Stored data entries
▶

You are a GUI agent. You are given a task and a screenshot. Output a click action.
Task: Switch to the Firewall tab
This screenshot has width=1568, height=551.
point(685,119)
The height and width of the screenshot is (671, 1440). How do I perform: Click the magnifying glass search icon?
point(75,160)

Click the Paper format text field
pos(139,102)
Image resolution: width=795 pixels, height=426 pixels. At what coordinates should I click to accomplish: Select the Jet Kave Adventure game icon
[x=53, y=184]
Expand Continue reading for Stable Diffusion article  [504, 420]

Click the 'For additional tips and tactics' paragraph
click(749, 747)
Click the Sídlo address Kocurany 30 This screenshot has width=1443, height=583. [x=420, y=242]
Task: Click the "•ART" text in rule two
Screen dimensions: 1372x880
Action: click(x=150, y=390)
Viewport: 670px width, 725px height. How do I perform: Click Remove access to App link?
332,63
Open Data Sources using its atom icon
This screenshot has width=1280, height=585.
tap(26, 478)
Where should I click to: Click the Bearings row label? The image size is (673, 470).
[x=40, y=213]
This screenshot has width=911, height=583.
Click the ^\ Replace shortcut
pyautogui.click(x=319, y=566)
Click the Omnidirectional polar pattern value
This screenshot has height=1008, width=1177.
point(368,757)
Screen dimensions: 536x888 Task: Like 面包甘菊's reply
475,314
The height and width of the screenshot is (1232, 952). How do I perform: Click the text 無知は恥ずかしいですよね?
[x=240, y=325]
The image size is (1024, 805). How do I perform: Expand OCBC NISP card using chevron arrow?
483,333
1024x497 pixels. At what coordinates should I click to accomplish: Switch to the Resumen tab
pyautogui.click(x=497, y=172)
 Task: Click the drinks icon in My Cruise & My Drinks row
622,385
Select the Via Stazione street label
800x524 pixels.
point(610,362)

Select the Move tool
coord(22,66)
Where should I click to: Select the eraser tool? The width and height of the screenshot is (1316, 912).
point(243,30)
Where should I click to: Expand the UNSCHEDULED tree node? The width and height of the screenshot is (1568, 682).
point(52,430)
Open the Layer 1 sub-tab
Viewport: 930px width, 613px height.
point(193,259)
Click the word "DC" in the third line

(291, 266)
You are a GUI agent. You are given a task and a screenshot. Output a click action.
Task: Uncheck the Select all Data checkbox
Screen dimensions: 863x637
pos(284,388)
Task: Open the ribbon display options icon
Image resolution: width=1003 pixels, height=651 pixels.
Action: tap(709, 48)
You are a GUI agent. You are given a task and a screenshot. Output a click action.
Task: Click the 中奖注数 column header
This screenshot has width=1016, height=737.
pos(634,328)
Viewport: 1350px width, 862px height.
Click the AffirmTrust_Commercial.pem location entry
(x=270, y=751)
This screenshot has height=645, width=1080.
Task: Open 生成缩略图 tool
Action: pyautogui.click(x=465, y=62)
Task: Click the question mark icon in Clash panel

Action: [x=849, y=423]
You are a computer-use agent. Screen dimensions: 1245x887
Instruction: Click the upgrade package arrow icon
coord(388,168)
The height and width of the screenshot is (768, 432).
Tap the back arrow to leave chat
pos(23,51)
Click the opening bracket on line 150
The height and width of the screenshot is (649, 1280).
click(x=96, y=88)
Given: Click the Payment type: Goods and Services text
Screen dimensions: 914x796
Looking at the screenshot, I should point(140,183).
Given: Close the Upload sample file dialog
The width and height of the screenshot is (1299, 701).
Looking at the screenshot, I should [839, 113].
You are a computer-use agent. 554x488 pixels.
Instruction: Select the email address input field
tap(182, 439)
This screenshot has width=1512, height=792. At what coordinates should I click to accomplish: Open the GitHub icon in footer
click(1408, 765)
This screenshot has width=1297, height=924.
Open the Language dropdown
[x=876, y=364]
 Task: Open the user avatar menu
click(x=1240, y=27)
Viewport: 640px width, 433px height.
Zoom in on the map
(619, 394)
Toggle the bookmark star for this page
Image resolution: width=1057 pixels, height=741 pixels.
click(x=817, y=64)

◀

→ INSTRUCTIONS TO FOLLOW:
The lines above should be duplicated exactly.

→ WRITTEN SOLUTION:
You are a GUI agent. You are given a task and a screenshot. Output a click action.
Task: Switch to the Firewall tab
This screenshot has width=1568, height=551.
point(685,119)
The height and width of the screenshot is (671, 1440). How do I perform: Click the magnifying glass search icon?
point(75,160)

Click the Paper format text field
pos(139,102)
Image resolution: width=795 pixels, height=426 pixels. At what coordinates should I click to accomplish: Select the Jet Kave Adventure game icon
[x=53, y=184]
Expand Continue reading for Stable Diffusion article  [504, 420]

Click the 'For additional tips and tactics' paragraph
click(749, 747)
Click the Sídlo address Kocurany 30 This screenshot has width=1443, height=583. [x=420, y=242]
Task: Click the "•ART" text in rule two
Screen dimensions: 1372x880
Action: click(x=150, y=390)
Viewport: 670px width, 725px height. How do I perform: Click Remove access to App link?
332,63
Open Data Sources using its atom icon
This screenshot has width=1280, height=585.
tap(26, 478)
Where should I click to: Click the Bearings row label? The image size is (673, 470).
[x=40, y=213]
This screenshot has width=911, height=583.
Click the ^\ Replace shortcut
pyautogui.click(x=319, y=566)
Click the Omnidirectional polar pattern value
This screenshot has height=1008, width=1177.
point(368,757)
Screen dimensions: 536x888 Task: Like 面包甘菊's reply
475,314
The height and width of the screenshot is (1232, 952). How do I perform: Click the text 無知は恥ずかしいですよね?
[x=240, y=325]
The image size is (1024, 805). How do I perform: Expand OCBC NISP card using chevron arrow?
483,333
1024x497 pixels. At what coordinates should I click to accomplish: Switch to the Resumen tab
pyautogui.click(x=497, y=172)
 Task: Click the drinks icon in My Cruise & My Drinks row
622,385
Select the Via Stazione street label
800x524 pixels.
point(610,362)

Select the Move tool
coord(22,66)
Where should I click to: Select the eraser tool? The width and height of the screenshot is (1316, 912).
point(243,30)
Where should I click to: Expand the UNSCHEDULED tree node? The width and height of the screenshot is (1568, 682).
point(52,430)
Open the Layer 1 sub-tab
Viewport: 930px width, 613px height.
point(193,259)
Click the word "DC" in the third line

(291, 266)
You are a GUI agent. You are given a task and a screenshot. Output a click action.
Task: Uncheck the Select all Data checkbox
Screen dimensions: 863x637
pos(284,388)
Task: Open the ribbon display options icon
Image resolution: width=1003 pixels, height=651 pixels.
Action: tap(709, 48)
You are a GUI agent. You are given a task and a screenshot. Output a click action.
Task: Click the 中奖注数 column header
This screenshot has width=1016, height=737.
pos(634,328)
Viewport: 1350px width, 862px height.
Click the AffirmTrust_Commercial.pem location entry
(x=270, y=751)
This screenshot has height=645, width=1080.
Task: Open 生成缩略图 tool
Action: pyautogui.click(x=465, y=62)
Task: Click the question mark icon in Clash panel

Action: [x=849, y=423]
You are a computer-use agent. Screen dimensions: 1245x887
Instruction: Click the upgrade package arrow icon
coord(388,168)
The height and width of the screenshot is (768, 432).
Tap the back arrow to leave chat
pos(23,51)
Click the opening bracket on line 150
The height and width of the screenshot is (649, 1280).
click(x=96, y=88)
Given: Click the Payment type: Goods and Services text
Screen dimensions: 914x796
Looking at the screenshot, I should point(140,183).
Given: Close the Upload sample file dialog
The width and height of the screenshot is (1299, 701).
Looking at the screenshot, I should [839, 113].
You are a computer-use agent. 554x488 pixels.
Instruction: Select the email address input field
tap(182, 439)
This screenshot has width=1512, height=792. At what coordinates should I click to accomplish: Open the GitHub icon in footer
click(1408, 765)
This screenshot has width=1297, height=924.
Open the Language dropdown
[x=876, y=364]
 Task: Open the user avatar menu
click(x=1240, y=27)
Viewport: 640px width, 433px height.
Zoom in on the map
(619, 394)
Toggle the bookmark star for this page
Image resolution: width=1057 pixels, height=741 pixels.
click(x=817, y=64)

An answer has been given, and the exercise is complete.